Will new business starts drive demand for commercial space?

6 September 2023

Over the last three years there has been a significant increase in new business starts across the country. Many of these have been borne out of COVID-19 requirements bolstering some industries, while for some the entrepreneurial spirit resulting from job losses aiding in this growth. Encouragingly, we continue to see strong increases in new businesses and positive survival rates in some states and industry types. For some, the growing nature of their businesses requires commercial accommodation.

During the 2022/23 there were 406,365 new businesses registered, bringing the total number of Australian businesses to 2,589,873. NSW has the largest number of businesses, however, only grew 0.9 per cent this period. Victoria, despite being home to the second highest number of business, saw losses this year by -0.9 per cent, with Queensland the most active in attracting new business up 2.3 per cent, followed by the Northern Territory at 2.0 per cent.

While it’s no surprise Queensland has led the charge, given its robust population growth over the last few years, the industries most active align with the changing demographic. Healthcare and social assistance businesses were the greatest segment of the market to grow business counts, up 6.1 per cent, this strong growth in line with the strong demand for healthcare assets be it hospitals, medical centres and suites and integrated facilities. Fuelling continued demand across the industrial sector has been the growth in transport, postal, and warehousing businesses. While low vacancies remain across most industrial markets, the requirement for distribution and storage facilities is not expected to wane, however, a reduction in manufacturing businesses may assist in opening up some industrial assets.

Despite the woes of many office markets across the country, new business starts in the professional sectors including finance, insurance and real estate may see the office market turn a corner, while retail continues to be a difficult business and asset class.
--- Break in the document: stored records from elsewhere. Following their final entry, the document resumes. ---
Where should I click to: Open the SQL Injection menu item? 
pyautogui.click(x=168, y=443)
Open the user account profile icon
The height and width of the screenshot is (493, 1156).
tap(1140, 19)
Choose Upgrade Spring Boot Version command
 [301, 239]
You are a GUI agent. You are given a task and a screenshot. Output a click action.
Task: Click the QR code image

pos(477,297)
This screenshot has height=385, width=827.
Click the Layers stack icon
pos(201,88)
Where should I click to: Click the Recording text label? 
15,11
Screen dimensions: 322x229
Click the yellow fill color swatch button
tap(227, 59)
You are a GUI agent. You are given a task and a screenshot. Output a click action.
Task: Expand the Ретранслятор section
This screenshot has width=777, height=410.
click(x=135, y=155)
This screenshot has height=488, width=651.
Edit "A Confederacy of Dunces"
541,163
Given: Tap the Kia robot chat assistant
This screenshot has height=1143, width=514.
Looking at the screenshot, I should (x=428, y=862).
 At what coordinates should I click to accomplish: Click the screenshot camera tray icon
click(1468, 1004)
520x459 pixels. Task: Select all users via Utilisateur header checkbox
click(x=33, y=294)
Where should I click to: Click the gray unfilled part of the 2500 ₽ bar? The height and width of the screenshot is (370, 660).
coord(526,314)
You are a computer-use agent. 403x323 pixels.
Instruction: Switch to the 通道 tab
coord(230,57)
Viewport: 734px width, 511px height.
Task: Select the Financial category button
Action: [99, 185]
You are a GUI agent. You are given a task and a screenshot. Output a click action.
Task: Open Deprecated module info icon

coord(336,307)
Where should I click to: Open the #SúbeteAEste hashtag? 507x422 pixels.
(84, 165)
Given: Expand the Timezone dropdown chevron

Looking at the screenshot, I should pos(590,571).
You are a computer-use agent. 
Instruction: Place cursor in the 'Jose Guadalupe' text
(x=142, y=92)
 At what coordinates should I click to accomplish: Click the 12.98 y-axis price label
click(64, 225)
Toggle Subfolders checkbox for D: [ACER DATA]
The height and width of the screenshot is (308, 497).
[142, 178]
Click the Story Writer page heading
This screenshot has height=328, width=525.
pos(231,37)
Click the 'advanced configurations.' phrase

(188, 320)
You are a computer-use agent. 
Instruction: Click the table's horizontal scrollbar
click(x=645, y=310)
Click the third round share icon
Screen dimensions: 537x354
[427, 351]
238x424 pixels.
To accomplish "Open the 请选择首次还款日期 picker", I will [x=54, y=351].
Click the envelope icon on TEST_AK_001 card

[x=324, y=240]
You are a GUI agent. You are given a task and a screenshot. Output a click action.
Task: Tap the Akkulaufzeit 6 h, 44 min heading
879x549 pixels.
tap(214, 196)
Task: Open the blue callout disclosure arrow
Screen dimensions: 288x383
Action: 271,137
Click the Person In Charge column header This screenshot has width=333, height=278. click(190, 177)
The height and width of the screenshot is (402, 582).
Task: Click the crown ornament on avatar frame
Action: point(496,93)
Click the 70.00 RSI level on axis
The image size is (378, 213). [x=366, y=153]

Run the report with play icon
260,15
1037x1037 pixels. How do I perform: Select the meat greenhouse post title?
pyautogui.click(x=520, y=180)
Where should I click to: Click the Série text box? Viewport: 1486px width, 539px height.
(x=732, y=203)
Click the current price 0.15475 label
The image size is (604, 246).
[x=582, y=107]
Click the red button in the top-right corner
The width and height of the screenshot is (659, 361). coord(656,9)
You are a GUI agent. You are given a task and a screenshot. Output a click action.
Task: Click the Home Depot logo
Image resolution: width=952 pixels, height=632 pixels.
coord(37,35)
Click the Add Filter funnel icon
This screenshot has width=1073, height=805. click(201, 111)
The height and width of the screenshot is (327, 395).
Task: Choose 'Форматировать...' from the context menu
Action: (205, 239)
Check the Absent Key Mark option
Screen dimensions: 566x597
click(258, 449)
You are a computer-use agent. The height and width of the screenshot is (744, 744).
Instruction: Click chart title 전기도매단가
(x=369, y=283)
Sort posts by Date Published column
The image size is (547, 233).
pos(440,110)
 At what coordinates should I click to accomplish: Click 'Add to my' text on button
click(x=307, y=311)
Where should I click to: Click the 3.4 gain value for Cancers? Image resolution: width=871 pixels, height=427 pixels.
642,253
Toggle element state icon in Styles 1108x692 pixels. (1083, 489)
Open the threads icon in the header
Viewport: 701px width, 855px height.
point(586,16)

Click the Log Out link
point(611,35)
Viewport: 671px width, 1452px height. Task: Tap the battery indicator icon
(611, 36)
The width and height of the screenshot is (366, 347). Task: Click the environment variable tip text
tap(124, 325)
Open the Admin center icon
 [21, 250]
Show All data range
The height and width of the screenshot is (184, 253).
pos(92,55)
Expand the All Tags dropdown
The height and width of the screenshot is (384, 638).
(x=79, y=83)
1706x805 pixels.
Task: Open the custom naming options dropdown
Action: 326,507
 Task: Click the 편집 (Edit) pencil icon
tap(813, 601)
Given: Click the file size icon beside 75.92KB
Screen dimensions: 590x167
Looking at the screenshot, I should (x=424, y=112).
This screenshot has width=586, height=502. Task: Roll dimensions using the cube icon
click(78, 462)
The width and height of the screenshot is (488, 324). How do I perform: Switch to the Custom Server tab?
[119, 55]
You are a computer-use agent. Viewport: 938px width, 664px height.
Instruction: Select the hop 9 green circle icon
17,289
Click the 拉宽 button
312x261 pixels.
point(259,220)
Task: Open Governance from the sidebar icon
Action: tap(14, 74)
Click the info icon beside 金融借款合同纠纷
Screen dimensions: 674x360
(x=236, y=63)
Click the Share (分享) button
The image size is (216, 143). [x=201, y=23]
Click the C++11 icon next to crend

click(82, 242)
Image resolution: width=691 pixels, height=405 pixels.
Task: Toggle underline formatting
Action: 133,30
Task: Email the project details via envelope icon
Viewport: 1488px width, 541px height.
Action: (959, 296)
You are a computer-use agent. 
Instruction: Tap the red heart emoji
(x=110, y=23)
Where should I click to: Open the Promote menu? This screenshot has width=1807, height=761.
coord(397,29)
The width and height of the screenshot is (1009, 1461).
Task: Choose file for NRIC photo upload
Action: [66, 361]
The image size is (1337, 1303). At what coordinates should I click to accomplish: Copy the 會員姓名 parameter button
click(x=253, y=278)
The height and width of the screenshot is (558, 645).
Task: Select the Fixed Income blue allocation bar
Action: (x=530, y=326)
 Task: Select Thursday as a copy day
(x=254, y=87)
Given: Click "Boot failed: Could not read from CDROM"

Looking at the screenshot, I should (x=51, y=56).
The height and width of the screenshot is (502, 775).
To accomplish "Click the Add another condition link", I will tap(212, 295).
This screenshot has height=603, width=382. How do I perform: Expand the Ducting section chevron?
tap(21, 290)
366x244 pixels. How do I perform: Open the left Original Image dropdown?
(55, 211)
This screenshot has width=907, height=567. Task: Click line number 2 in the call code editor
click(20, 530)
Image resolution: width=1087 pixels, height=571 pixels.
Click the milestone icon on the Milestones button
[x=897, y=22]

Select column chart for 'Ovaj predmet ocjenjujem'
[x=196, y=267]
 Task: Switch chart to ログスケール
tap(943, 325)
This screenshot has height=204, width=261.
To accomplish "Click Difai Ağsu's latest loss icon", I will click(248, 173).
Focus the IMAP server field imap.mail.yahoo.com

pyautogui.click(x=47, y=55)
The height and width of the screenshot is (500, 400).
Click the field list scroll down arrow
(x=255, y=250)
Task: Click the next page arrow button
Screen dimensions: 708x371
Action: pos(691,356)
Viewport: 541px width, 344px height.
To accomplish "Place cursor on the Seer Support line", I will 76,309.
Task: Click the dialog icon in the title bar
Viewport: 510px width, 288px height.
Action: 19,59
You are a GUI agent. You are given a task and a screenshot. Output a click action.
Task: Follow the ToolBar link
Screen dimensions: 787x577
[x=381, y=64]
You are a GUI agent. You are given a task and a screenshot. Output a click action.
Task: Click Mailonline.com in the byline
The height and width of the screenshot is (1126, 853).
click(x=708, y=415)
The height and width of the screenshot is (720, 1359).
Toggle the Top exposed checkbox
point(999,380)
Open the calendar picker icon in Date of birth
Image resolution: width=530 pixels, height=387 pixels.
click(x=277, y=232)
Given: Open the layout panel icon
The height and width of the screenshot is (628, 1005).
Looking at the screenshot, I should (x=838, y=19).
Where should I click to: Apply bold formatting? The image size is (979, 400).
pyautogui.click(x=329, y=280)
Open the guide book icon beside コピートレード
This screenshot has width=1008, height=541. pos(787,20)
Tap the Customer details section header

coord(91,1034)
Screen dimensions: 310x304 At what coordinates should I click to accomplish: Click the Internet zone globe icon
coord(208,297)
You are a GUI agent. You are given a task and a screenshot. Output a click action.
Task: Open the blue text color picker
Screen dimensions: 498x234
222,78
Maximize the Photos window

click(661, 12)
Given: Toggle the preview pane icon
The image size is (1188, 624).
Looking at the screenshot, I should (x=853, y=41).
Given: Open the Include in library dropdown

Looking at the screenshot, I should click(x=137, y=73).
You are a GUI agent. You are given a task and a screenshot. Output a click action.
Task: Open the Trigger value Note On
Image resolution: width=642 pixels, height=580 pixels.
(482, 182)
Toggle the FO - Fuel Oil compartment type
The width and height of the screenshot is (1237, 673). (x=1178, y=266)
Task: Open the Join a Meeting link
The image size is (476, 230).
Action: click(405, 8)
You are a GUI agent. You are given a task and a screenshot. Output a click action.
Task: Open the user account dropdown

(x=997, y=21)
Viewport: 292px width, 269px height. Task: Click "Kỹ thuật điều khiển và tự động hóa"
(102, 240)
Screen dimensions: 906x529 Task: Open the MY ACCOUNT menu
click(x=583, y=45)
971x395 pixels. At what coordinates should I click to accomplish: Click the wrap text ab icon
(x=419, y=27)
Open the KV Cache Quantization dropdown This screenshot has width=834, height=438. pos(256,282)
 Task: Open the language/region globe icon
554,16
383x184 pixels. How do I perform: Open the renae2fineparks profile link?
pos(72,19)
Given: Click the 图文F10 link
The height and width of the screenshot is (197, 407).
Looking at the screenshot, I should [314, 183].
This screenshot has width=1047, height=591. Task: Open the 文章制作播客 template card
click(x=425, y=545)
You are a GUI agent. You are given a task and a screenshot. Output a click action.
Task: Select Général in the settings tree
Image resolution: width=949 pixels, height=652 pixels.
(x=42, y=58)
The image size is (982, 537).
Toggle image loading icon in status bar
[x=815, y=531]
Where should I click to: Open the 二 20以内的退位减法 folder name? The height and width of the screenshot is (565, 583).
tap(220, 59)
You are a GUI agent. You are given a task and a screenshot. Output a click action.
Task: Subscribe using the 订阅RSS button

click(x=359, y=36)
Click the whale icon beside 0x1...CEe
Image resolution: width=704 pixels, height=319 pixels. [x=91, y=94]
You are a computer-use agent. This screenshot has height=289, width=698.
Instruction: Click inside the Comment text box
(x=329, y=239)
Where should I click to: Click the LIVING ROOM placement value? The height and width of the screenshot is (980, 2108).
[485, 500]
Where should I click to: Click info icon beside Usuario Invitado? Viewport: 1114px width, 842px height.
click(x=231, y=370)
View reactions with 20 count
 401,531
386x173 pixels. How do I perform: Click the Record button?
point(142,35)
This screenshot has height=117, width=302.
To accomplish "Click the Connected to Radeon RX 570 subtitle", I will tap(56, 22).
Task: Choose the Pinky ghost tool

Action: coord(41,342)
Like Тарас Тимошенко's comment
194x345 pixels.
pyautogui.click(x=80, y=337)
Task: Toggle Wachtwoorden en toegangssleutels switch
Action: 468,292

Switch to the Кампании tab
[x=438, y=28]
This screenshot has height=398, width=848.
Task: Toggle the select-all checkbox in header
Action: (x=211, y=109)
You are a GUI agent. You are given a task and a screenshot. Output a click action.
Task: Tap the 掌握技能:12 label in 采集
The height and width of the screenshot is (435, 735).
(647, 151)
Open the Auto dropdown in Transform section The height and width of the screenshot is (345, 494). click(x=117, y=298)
With rising interest rates, retail trade has seen some reduction and the tightening of belts has seen business counts reduce, down 2.5 per cent across the retail and wholesale trade category.

The change in business activity marries well with the recent MSCI returns data for commercial assets across the country. Demand remains for investors in the healthcare and industrial sectors looking to take advantage of the long term capital gains associated with these asset classes. Strong and stable income returns are also a feature of these asset classes, while the mismatch between demand and supply to occupy has ensured income certainty. Over the last ten years we have seen annual total returns for industrial and healthcare at 14.2 per cent and 13.8 per cent respectively ahead of both retail and office assets.

For office, the high vacancy environment will take some time to play through, keeping returns subdued and investor demand levels dampened until substantial price corrections are achieved. Encouraging new business starts in the white collar, professional arena, however, the shift in workplace behaviours around working from home the greater stumbling block for this asset class. Retail assets are also grappling with the changing consumer sentiment towards bricks and mortar retail, while income returns remain stable this uncertainty has seen limited positivity in capital returns over the last ten years.

After strong turnover levels in the last few years, increased interest rates have done much to dampen investment demand, for those in the market the healthcare and industrial sectors represent good buying given their limited supply and strong occupancies fuelled by new and growing businesses and our growing population. Over the last year returns have favoured these assets up 3.5 per cent for healthcare and 6.9 per cent for industrial, with retail total returns remaining positive given its income stability at 2.8 per cent while office has started its fall, recording -2.2 per cent this period.